Does this mean that there is no need for water baptism? No, the New Testament teaches outward water baptism. Jesus instructed his disciples to do it (Mt 28:16-20) and the early church practiced it. Paul spoke of it in Romans 6.

So what is the relation between water baptism and incorporation into Christ by faith? Water baptism is the sign and symbol of the deeper reality - the gospel. (The communion is also a sign of the gospel) Baptism is a sign of committed discipleship (we are baptised into the Lord's name and come under his lordship); it is a sign of renewed discipleship (we are renewed by the Spirit) and it is a sign of united discipleship because we are incorporated into the one Lord and his one body, the family of God.

Baptism a Vital Biblical Symbol but without Intrinsic Meaning

Much of this symbolism is explained powerfully in Romans 6:1-11 - in fact most teaching about baptism in the New Testament explains it, making baptism of believers only by immersion "at once scriptural, significant and sensible" to quote Page, and a powerful gospel symbol.

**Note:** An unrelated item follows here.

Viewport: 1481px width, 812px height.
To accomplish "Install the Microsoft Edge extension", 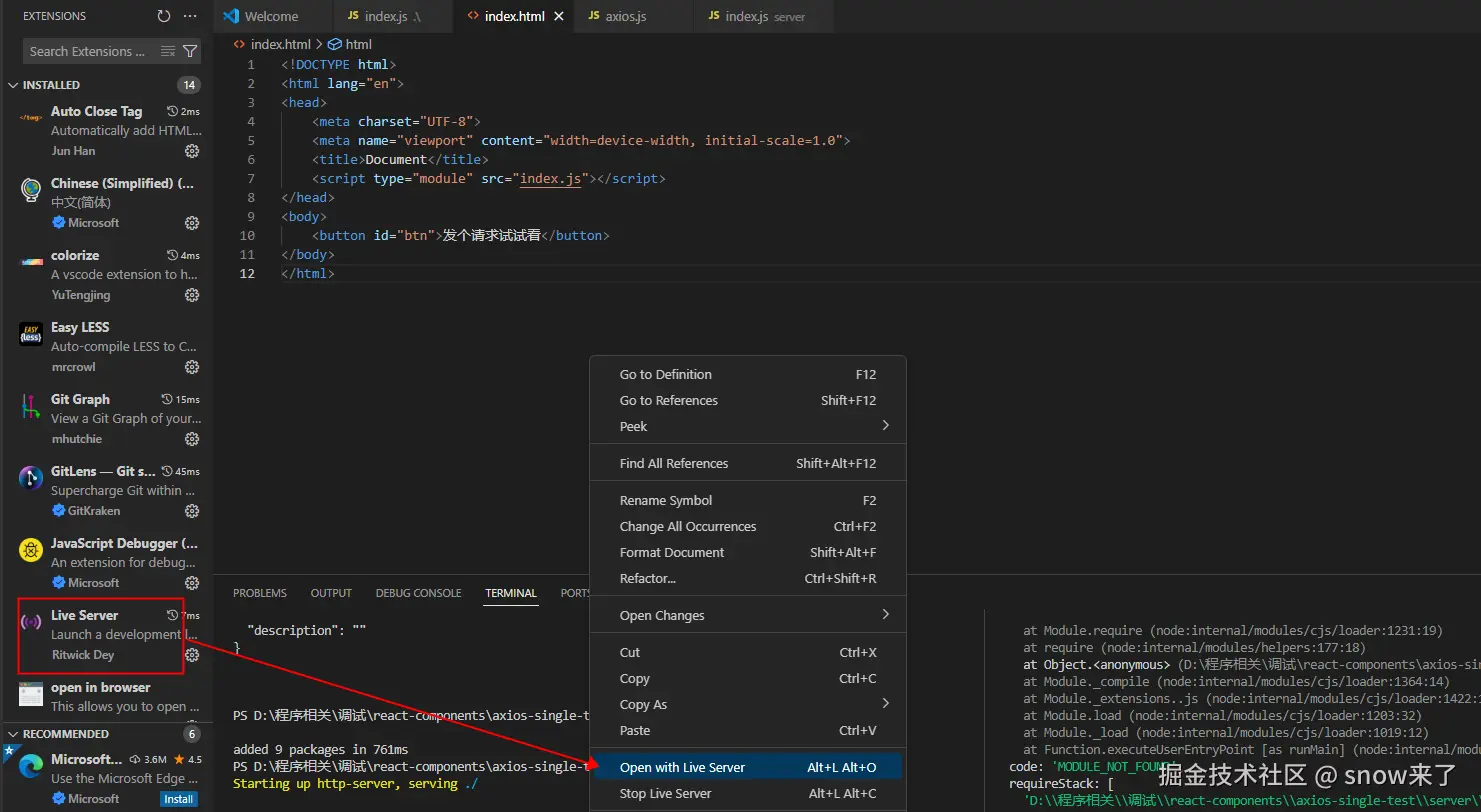I will (178, 799).
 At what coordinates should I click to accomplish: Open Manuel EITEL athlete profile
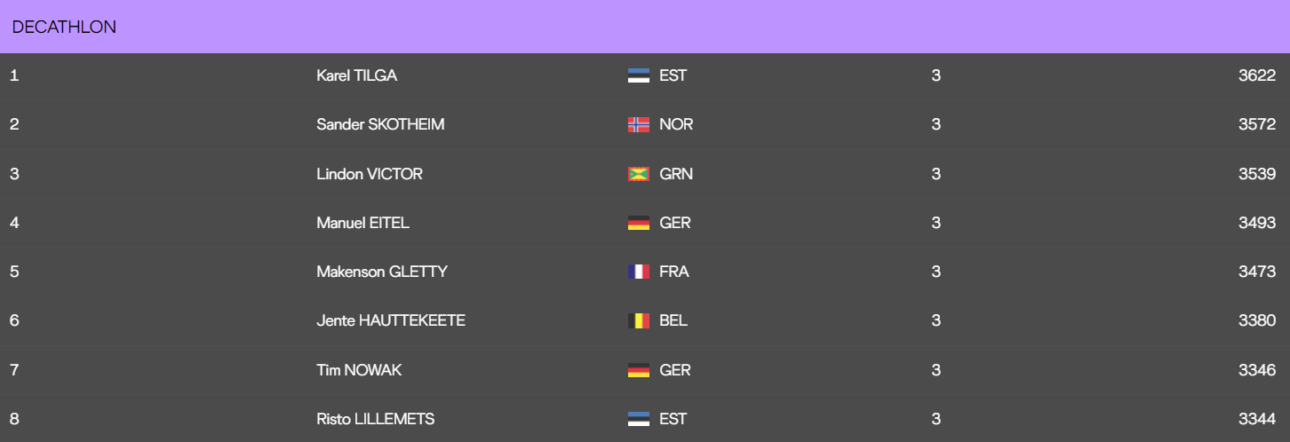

But as a symbol it has no reality in itself - it points to something else, viz., the gospel which saves and transforms people. This is why Page and other advocates of open-membership put the emphasis upon discipleship and godly character and reject baptism as a guarantee of authentic faith. (Actually, the original Taringa membership rule is rather weak, but could easily be strengthened in terms of evidence of Christian character.)

What counts is the committed and renewed discipleship, not the outward form of baptism (or anything else). But to be biblical and consistent, one who is a committed and renewed disciple should surely see the importance and value of baptism as a powerful and helpful sign and symbol of this gospel.

Open-membership - the Preferred Option for the New Millennium

So, open-membership, when rightly understood, is not likely to be a panacea nor a easy path to church or denominational growth. In fact, it is more stringent than and difficult to apply than close-membership. Furthermore, it is inclusive and to be welcomed as a means of overcoming the present scandalous sectarianism. So, it is much more likely to diminish denominational jingoism in favour of the growth of the Kingdom of God. Because it does so on sound, rather than compromising or lax, unprincipled methods typified by those obsessed by institutional or denominational expansionism, it is to be wholly commended as a preferred option for Australian churches as they enter the new millennium.